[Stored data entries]
- - - - - - -

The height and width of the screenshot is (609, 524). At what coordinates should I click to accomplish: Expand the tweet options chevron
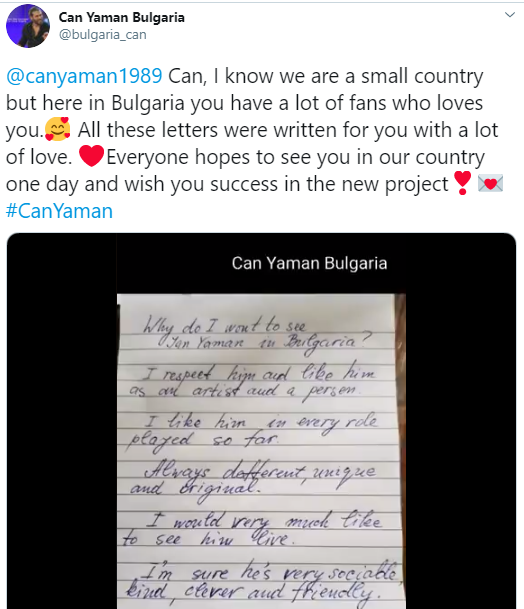tap(509, 15)
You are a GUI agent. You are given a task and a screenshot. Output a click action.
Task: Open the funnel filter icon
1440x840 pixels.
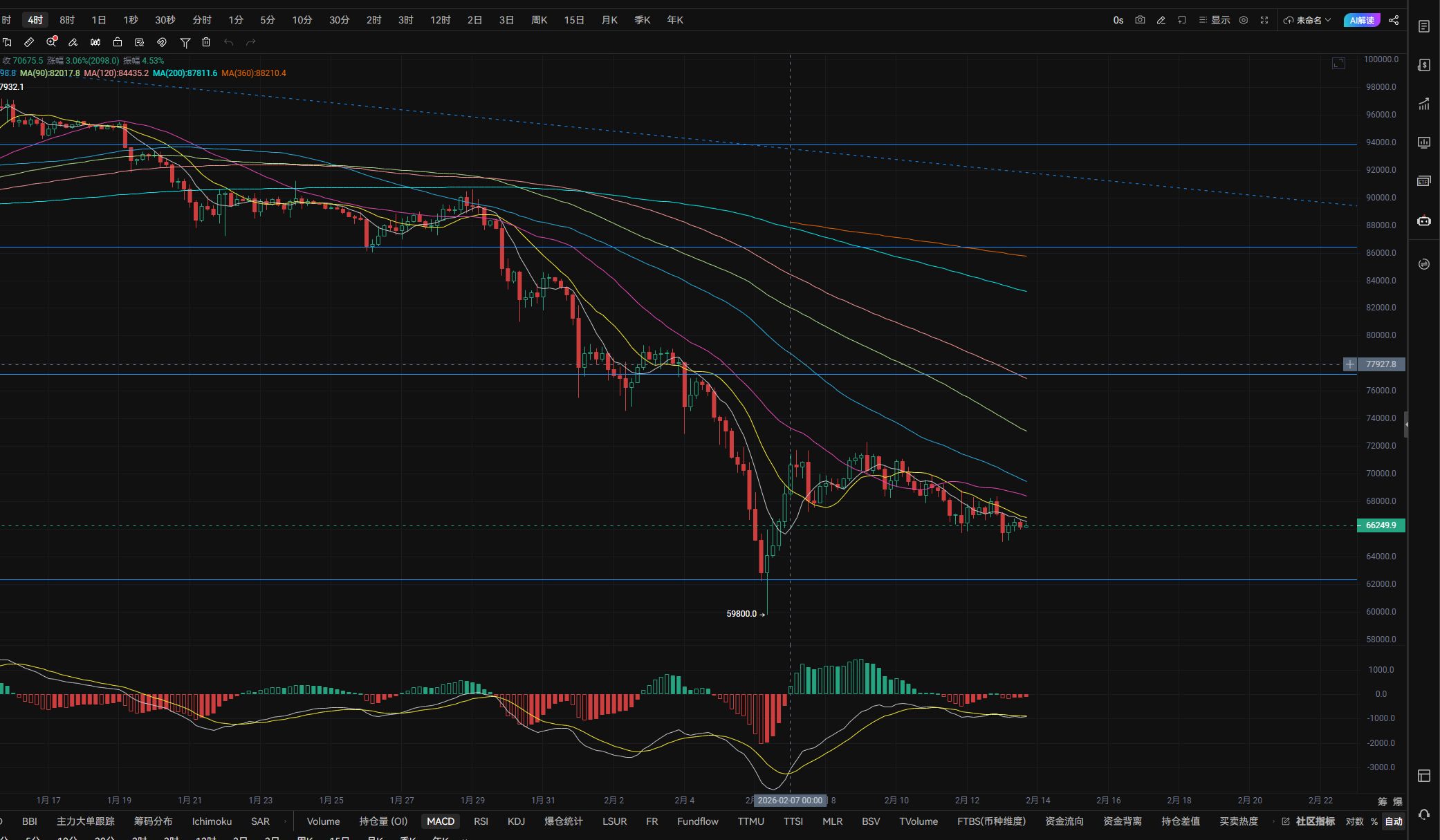pyautogui.click(x=185, y=43)
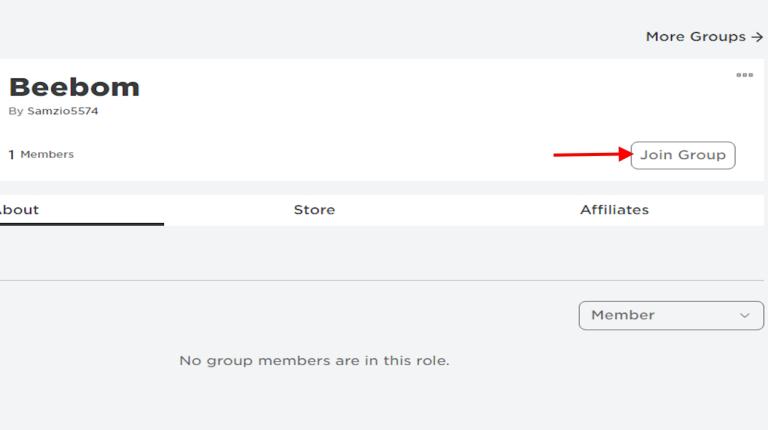Select the 'No group members' message text
The width and height of the screenshot is (768, 430).
click(314, 360)
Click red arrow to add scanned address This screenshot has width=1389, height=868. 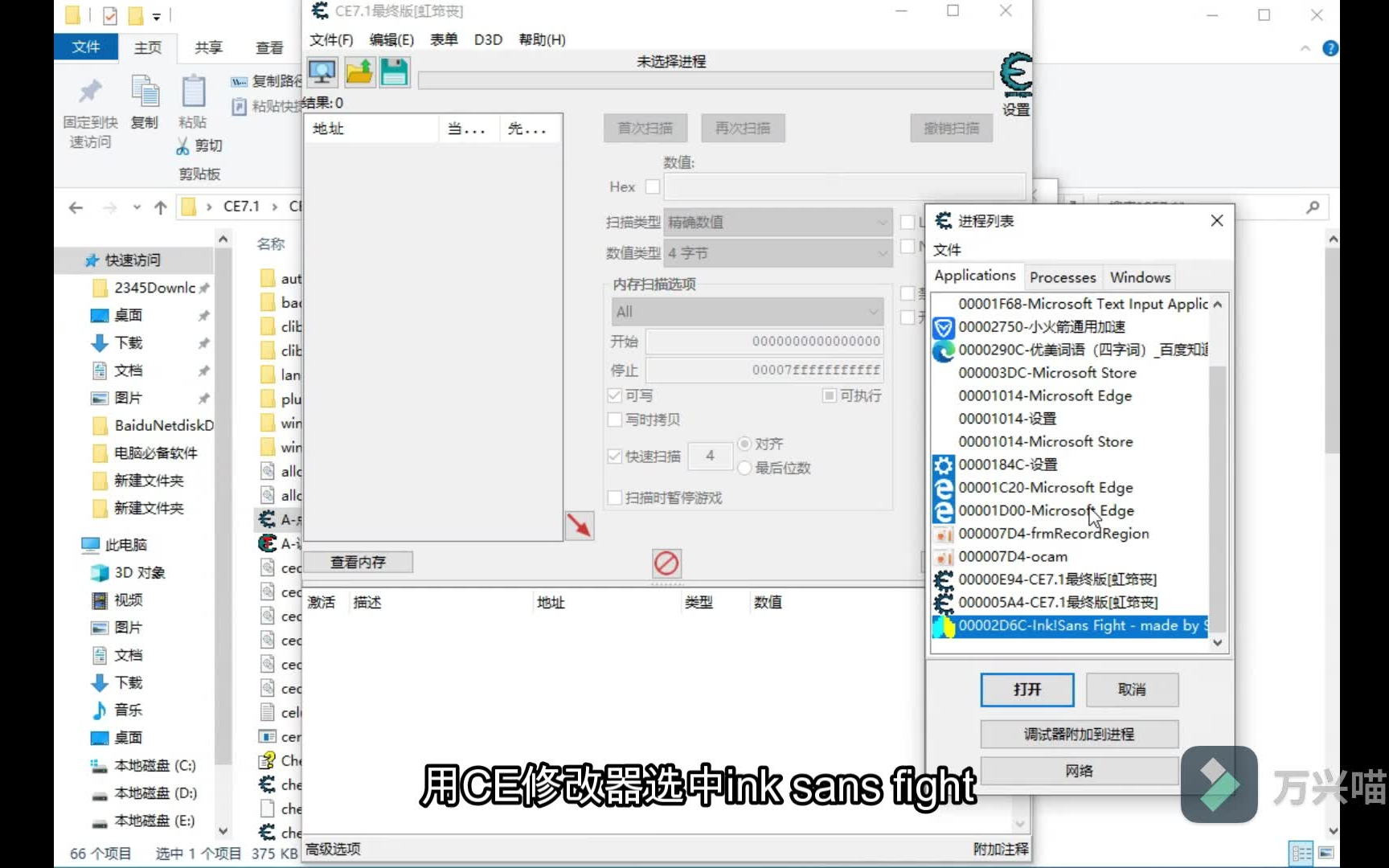tap(580, 526)

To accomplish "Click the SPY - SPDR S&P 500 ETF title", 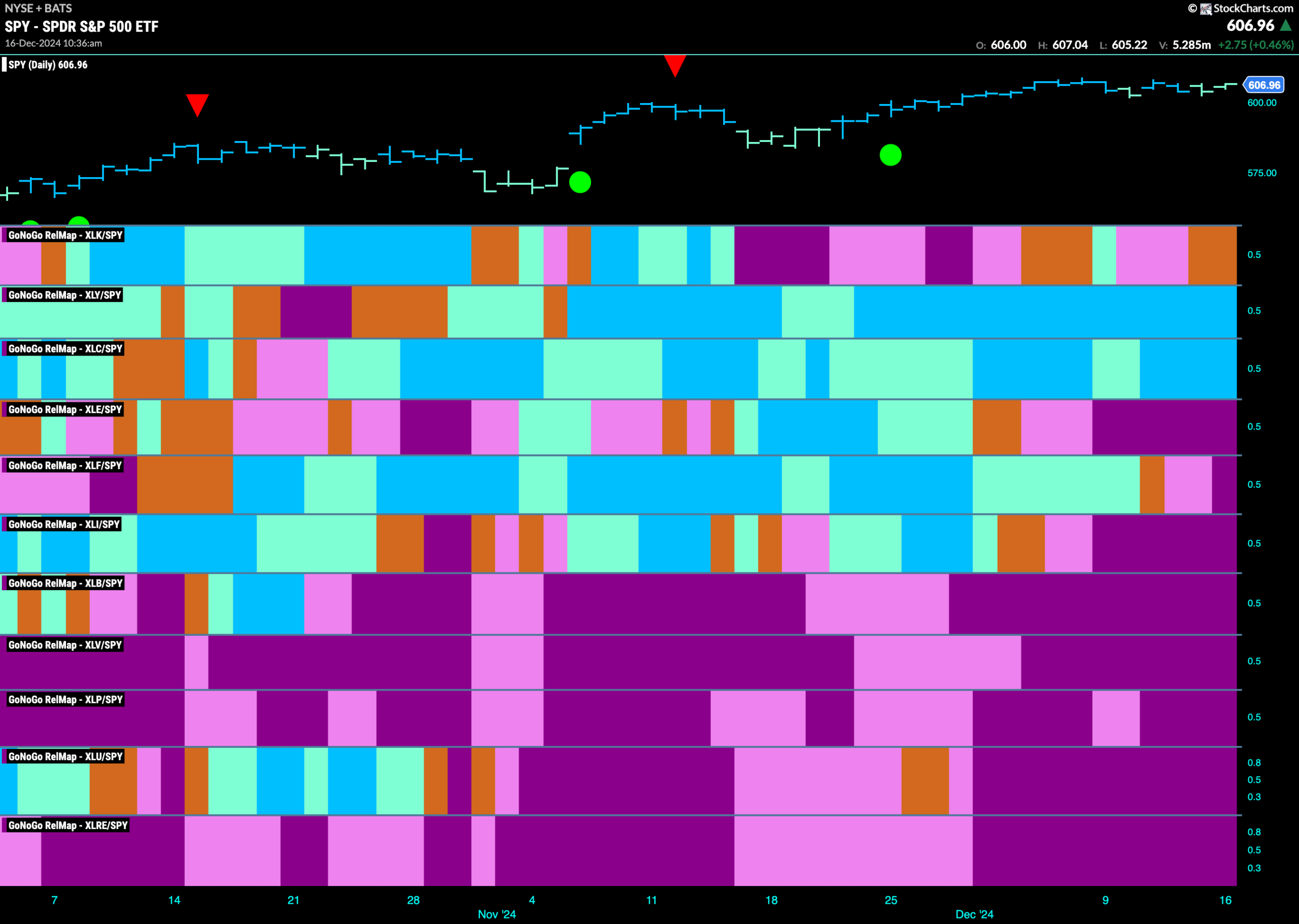I will point(81,26).
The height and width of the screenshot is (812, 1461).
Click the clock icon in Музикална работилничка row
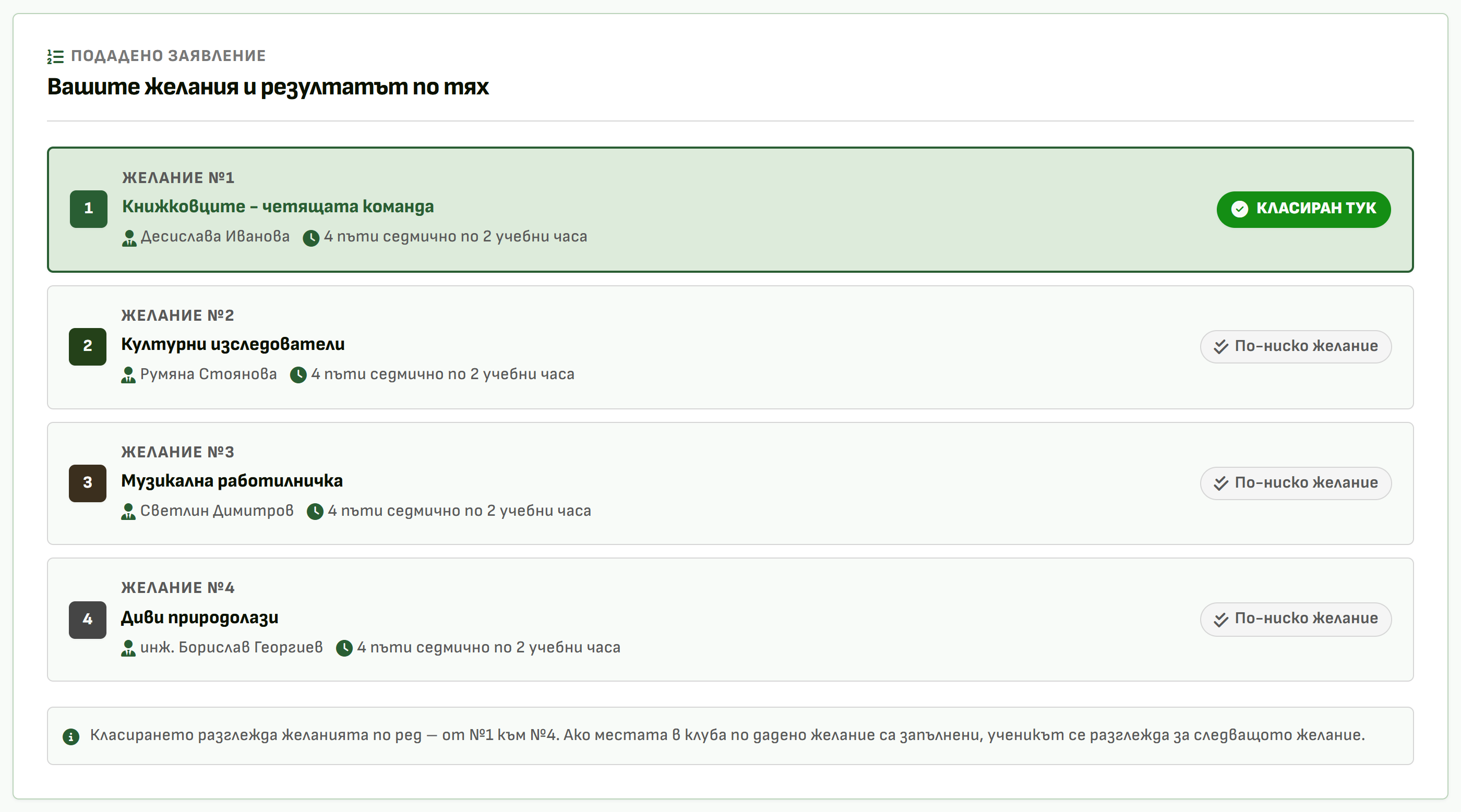coord(315,512)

- - - - - - -

### Task details
Give the lines from the start of the records through the line containing "click(314, 360)" as a Markdown table with the columns Row and Line, numbering each row and skipping blank lines. Leave the pictures out of the answer.

### Solution
| Row | Line |
|---|---|
| 1 | The height and width of the screenshot is (609, 524). At what coordinates should I click to accomplish: Expand the tweet options chevron |
| 2 | tap(509, 15) |
| 3 | You are a GUI agent. You are given a task and a screenshot. Output a click action. |
| 4 | Task: Open the funnel filter icon |
| 5 | 1440x840 pixels. |
| 6 | pyautogui.click(x=185, y=43) |
| 7 | Select the 'No group members' message text |
| 8 | The width and height of the screenshot is (768, 430). |
| 9 | click(314, 360) |